» EXERCISE DETAILS
Print each line from the start of the records below up through the line where "Task: Click the Premium" is found, exactly as given.

[Opening DATASET ENTRIES section]

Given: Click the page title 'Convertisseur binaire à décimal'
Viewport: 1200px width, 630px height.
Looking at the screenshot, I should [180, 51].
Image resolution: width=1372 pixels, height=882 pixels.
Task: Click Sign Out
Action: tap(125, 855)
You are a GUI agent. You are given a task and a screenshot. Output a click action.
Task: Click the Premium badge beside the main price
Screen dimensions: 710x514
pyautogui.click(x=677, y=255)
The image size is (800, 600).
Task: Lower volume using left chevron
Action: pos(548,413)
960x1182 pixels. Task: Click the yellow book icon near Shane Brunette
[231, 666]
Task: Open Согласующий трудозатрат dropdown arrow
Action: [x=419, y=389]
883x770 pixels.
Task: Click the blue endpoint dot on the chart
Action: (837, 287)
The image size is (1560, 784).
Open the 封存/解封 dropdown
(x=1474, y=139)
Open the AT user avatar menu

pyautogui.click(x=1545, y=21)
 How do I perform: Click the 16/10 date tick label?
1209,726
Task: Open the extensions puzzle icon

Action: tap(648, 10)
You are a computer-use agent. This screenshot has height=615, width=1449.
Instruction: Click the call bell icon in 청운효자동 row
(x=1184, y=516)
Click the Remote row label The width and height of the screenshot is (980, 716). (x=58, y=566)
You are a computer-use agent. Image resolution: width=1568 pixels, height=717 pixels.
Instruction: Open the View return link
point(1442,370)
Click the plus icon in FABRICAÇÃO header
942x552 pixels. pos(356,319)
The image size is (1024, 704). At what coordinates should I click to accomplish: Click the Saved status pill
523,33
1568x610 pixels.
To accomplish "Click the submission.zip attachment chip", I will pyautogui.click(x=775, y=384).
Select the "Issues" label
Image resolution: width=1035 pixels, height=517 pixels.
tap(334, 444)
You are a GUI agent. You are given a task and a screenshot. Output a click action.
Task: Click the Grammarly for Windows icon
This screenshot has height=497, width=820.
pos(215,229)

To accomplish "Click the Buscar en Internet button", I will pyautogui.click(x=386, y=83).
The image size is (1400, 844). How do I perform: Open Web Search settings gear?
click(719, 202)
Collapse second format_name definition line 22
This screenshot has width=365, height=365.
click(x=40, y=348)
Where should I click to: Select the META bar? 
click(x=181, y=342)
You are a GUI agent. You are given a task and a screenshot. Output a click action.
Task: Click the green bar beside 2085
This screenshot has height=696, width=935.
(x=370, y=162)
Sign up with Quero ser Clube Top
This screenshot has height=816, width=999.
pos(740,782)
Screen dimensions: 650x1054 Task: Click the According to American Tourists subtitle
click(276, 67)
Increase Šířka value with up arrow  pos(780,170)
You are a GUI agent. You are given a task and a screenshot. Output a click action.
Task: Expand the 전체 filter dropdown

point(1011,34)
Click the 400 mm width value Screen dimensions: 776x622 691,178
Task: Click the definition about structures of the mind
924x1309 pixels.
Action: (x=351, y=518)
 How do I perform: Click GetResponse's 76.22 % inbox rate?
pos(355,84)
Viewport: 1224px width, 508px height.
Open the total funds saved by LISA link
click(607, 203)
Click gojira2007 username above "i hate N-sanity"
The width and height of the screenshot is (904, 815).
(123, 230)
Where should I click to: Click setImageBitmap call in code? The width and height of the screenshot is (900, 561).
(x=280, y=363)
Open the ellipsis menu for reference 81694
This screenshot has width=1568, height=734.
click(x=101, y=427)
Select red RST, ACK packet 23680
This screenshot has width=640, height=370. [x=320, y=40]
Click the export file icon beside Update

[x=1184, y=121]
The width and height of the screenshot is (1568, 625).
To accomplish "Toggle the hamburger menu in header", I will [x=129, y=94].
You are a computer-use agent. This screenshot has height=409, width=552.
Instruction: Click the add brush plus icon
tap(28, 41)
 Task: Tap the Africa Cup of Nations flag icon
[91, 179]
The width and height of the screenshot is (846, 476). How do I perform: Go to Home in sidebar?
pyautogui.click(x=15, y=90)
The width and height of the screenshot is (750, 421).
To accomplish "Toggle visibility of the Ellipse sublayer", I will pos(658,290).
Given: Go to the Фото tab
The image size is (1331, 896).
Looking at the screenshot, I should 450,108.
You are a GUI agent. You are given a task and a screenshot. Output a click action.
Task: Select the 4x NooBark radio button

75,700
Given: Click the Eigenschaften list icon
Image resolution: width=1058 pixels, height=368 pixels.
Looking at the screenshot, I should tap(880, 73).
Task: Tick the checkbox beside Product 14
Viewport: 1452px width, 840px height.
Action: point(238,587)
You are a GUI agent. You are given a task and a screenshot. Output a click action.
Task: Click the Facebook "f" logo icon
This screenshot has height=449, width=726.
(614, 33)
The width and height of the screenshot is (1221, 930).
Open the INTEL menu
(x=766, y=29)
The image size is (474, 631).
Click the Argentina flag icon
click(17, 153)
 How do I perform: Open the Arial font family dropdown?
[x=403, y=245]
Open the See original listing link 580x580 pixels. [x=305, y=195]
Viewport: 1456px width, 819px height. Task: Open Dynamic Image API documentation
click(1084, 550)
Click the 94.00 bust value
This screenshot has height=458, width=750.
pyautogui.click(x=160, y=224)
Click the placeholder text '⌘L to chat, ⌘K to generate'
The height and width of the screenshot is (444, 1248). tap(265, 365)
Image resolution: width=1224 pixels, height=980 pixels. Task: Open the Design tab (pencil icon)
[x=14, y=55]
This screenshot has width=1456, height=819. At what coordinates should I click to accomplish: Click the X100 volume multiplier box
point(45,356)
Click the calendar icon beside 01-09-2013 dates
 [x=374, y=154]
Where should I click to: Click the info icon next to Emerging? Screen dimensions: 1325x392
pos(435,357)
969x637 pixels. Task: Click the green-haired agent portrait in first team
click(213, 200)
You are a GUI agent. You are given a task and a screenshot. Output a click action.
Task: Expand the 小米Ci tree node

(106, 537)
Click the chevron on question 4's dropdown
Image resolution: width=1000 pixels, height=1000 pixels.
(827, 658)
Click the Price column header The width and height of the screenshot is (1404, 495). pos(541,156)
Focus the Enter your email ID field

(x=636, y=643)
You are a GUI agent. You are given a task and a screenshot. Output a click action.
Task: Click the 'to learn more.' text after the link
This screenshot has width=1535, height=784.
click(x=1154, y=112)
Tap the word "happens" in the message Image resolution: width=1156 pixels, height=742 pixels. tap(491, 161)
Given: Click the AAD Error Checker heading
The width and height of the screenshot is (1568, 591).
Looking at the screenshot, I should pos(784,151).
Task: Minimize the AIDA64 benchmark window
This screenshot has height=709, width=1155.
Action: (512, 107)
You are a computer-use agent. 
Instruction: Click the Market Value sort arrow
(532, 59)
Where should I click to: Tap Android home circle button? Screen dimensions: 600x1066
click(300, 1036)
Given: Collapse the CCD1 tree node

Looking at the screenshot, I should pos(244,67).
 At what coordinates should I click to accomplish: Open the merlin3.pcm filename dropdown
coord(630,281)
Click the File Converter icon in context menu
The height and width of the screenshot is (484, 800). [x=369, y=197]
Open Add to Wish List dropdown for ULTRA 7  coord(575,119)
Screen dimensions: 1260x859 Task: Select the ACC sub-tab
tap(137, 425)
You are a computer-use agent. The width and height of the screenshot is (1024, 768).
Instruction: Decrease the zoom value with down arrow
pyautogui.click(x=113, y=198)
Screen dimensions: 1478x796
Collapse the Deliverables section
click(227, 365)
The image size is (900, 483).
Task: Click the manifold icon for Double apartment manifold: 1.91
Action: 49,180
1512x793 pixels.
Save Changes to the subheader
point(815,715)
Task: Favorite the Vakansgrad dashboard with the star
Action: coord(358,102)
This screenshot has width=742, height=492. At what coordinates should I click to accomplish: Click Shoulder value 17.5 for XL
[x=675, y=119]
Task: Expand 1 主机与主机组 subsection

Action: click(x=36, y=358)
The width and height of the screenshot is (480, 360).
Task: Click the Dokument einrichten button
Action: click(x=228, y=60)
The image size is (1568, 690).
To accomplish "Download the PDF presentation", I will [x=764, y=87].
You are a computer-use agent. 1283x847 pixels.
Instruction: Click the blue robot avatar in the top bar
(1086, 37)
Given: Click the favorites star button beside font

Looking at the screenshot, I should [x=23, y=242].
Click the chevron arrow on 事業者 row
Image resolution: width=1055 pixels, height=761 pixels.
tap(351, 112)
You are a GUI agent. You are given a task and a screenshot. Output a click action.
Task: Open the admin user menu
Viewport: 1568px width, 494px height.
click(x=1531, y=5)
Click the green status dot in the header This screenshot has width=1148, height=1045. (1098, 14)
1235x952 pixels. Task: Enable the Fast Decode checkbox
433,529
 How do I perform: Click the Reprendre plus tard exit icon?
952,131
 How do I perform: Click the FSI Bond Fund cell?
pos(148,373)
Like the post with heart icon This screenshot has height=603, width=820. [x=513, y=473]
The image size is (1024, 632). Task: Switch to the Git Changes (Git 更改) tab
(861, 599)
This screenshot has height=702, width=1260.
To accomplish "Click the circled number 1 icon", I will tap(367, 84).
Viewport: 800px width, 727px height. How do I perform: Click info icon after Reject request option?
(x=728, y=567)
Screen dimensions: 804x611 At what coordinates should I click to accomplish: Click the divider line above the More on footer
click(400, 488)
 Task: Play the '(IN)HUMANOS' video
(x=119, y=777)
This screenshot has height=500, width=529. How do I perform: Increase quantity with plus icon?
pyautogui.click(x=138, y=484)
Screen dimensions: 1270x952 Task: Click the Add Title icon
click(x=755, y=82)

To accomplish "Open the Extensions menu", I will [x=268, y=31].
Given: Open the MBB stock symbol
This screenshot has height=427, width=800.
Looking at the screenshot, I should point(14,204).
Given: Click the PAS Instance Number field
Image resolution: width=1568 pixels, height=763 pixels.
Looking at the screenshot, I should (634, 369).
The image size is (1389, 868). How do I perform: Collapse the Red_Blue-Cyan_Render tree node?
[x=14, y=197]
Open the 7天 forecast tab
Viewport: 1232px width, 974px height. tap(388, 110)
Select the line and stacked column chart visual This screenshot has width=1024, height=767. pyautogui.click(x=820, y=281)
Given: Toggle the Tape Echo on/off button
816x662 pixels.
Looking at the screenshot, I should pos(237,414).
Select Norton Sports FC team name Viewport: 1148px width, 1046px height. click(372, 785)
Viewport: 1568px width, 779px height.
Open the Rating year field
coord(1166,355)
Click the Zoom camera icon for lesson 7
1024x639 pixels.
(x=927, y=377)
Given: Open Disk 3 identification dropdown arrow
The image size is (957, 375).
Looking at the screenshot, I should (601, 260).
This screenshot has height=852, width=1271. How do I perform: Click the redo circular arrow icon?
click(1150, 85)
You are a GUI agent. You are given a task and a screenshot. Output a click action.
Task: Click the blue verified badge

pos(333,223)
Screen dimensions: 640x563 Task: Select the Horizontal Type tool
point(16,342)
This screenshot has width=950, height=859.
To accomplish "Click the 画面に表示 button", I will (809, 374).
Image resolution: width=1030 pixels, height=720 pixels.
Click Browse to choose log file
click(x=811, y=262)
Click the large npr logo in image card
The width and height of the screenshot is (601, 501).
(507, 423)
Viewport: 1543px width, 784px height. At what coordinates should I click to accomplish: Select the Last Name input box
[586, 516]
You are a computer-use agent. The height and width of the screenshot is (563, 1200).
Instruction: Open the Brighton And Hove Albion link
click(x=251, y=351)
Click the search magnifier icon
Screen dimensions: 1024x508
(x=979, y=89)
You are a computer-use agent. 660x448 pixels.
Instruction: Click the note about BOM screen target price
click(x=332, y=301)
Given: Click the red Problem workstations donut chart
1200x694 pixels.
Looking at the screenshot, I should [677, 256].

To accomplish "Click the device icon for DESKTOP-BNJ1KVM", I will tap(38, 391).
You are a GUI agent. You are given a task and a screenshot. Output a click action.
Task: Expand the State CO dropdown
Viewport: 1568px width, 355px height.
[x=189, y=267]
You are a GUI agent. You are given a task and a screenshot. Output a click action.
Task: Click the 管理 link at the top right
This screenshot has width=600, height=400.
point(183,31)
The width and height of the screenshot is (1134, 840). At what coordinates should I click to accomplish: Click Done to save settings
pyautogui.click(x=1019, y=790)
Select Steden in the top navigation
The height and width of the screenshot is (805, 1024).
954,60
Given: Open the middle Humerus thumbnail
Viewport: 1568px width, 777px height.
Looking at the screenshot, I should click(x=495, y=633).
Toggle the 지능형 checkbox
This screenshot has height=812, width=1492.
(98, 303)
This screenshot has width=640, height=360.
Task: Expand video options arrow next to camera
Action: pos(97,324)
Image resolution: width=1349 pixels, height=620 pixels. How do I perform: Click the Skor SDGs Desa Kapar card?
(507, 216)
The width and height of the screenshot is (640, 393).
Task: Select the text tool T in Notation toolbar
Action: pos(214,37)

[Closing DATASET ENTRIES section]

» WRITTEN ANSWER
Given: Click the page title 'Convertisseur binaire à décimal'
Viewport: 1200px width, 630px height.
Looking at the screenshot, I should [180, 51].
Image resolution: width=1372 pixels, height=882 pixels.
Task: Click Sign Out
Action: tap(125, 855)
You are a GUI agent. You are given a task and a screenshot. Output a click action.
Task: Click the Premium badge beside the main price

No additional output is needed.